Extrait source:

1938

Révolution et contre-révolution en Espagne, de Felix Morrow, reste la meilleure analyse marxiste de la révolution espagnole de 1936-1937 et de son issue tragique.
E. Mandel (1977)


Révolution et contre-révolution
en Espagne (1936-1938)

Felix  Morrow

 

ch. I – Pourquoi les fascistes s'insurgèrent-ils ?


Le 17 juillet 1936, à l'aube, le général Franco prit le commandement des Maures et des légionnaires du Maroc espagnol, et publia un manifeste qui appelait l'armée et la nation à se joindre à lui pour instaurer un Etat autoritaire en Espagne.  Dans les trois jours, une à une, la quasi-totalité des cinquante garnisons de l'Espagne se prononcèrent pour le fascisme.  Les membres des secteurs fondamentaux du capitalisme et de la propriété foncière, qui avaient déjà participé à la conspiration de Franco, s'enfuirent en territoire fasciste ou quittèrent l'Espagne, avant ou après le soulèvement.  Il fut immédiatement clair que ce soulèvement n'avait rien de commun avec les mouvements de pronunciamento par lesquels l'armée espagnole avait si souvent soutenu une faction de la bourgeoisie contre une autre.  Ce n'était pas " une poignée de généraux ", mais la classe dirigeante tout entière qui lançait ses forces armées à l'assaut des organisations économiques, politiques et culturelles de la classe ouvrière.

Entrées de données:

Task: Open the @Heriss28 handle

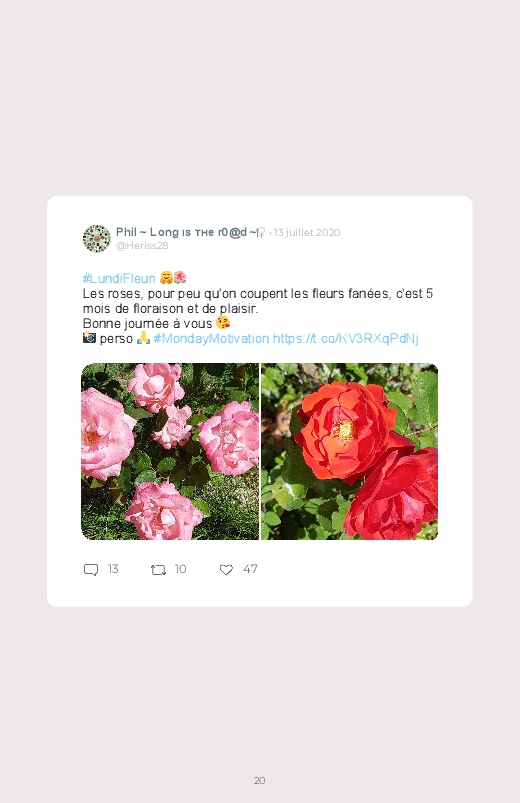Action: pos(142,246)
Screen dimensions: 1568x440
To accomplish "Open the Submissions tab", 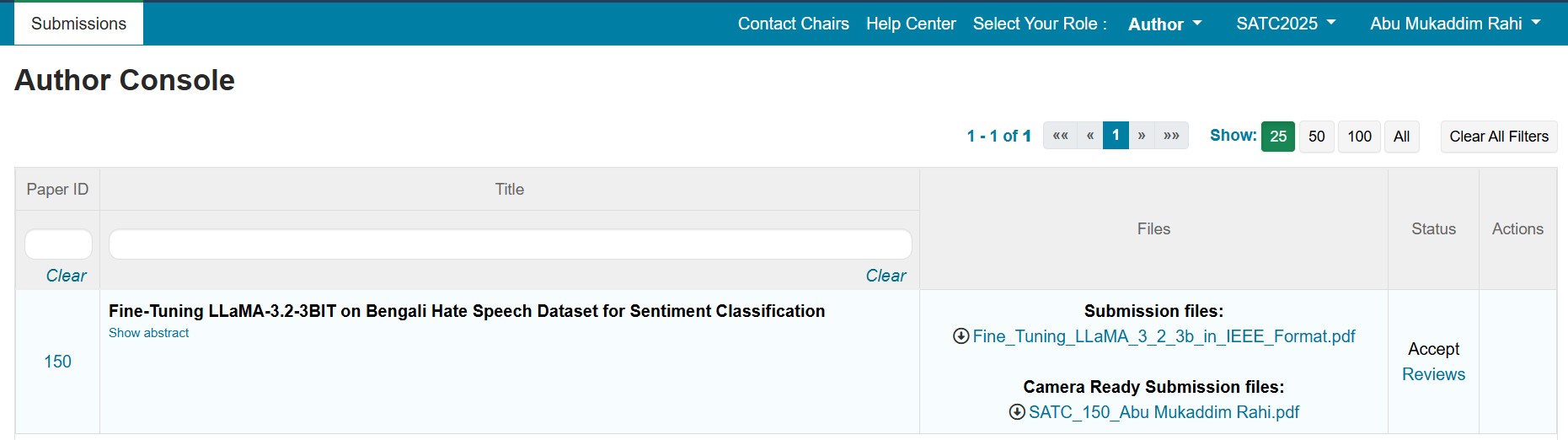I will [79, 24].
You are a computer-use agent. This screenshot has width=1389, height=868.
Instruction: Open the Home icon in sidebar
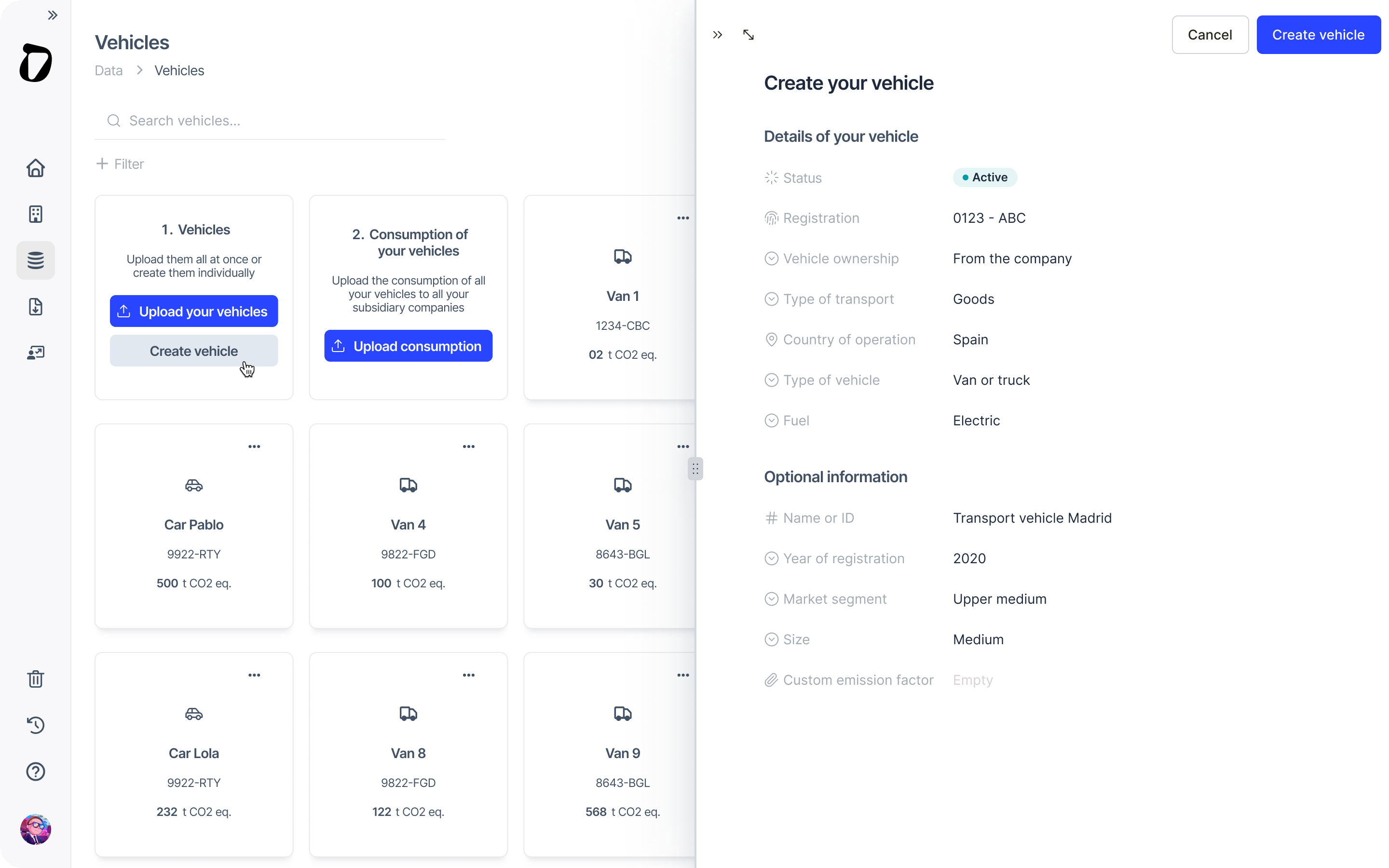[x=36, y=168]
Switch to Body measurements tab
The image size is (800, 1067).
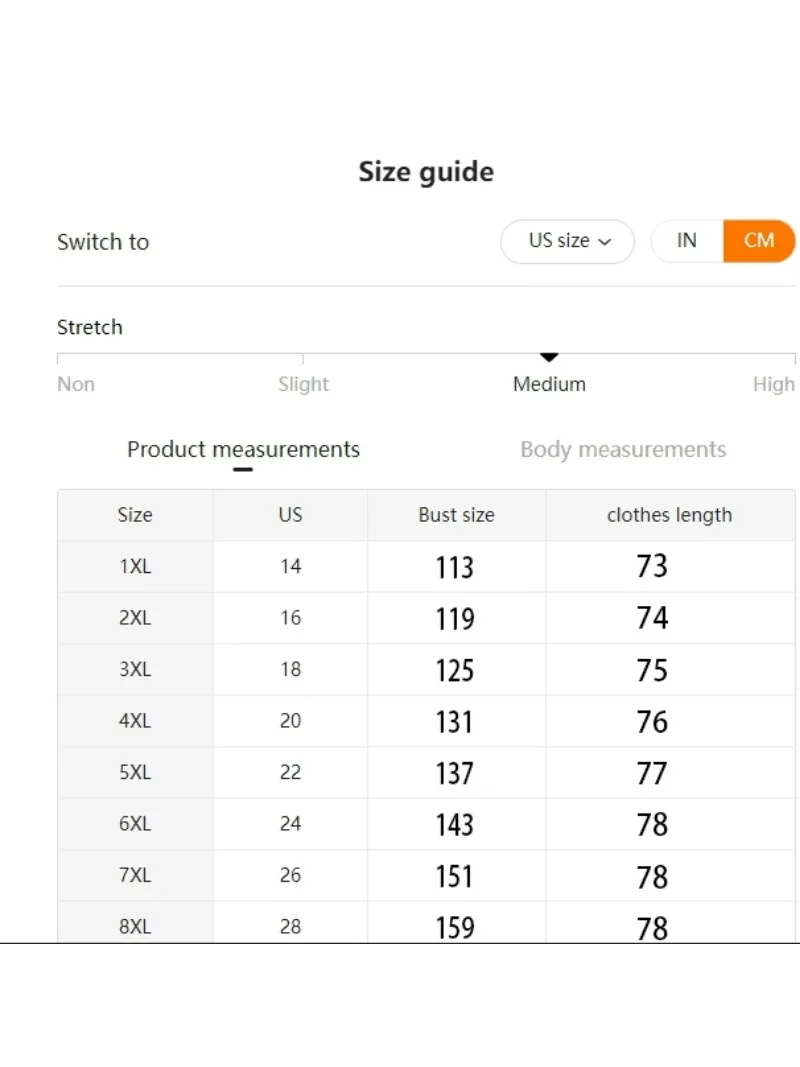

Consignes:
A) D'après l'extrait source, à quel moment le général Franco prit-il le commandement des Maures et des légionnaires du Maroc espagnol ?
B) Reproduisez fidèlement le passage de l'extrait source qui va de « Révolution et contre-révolution en » à « fascistes s'insurgèrent-ils ? ».
C) Indiquez si chacune des affirmations suivantes concorde avec l'extrait source, en citant les mots qui le montrent : (i) en trois jours, presque toutes les garnisons d'Espagne se rallièrent au fascisme ; (ii) le soulèvement ressemblait aux pronunciamentos d'autrefois ; (iii) le manifeste de Franco appelait à fonder un État autoritaire.

Réponses:
A) Le 17 juillet 1936, à l'aube.

B)
Révolution et contre-révolution en Espagne, de Felix Morrow, reste la meilleure analyse marxiste de la révolution espagnole de 1936-1937 et de son issue tragique.
E. Mandel (1977)


Révolution et contre-révolution
en Espagne (1936-1938)

Felix  Morrow

 

ch. I – Pourquoi les fascistes s'insurgèrent-ils ?

C)
(i) Oui : « Dans les trois jours, une à une, la quasi-totalité des cinquante garnisons de l'Espagne se prononcèrent pour le fascisme. »
(ii) Non : « ce soulèvement n'avait rien de commun avec les mouvements de pronunciamento ».
(iii) Oui : « pour instaurer un Etat autoritaire en Espagne ».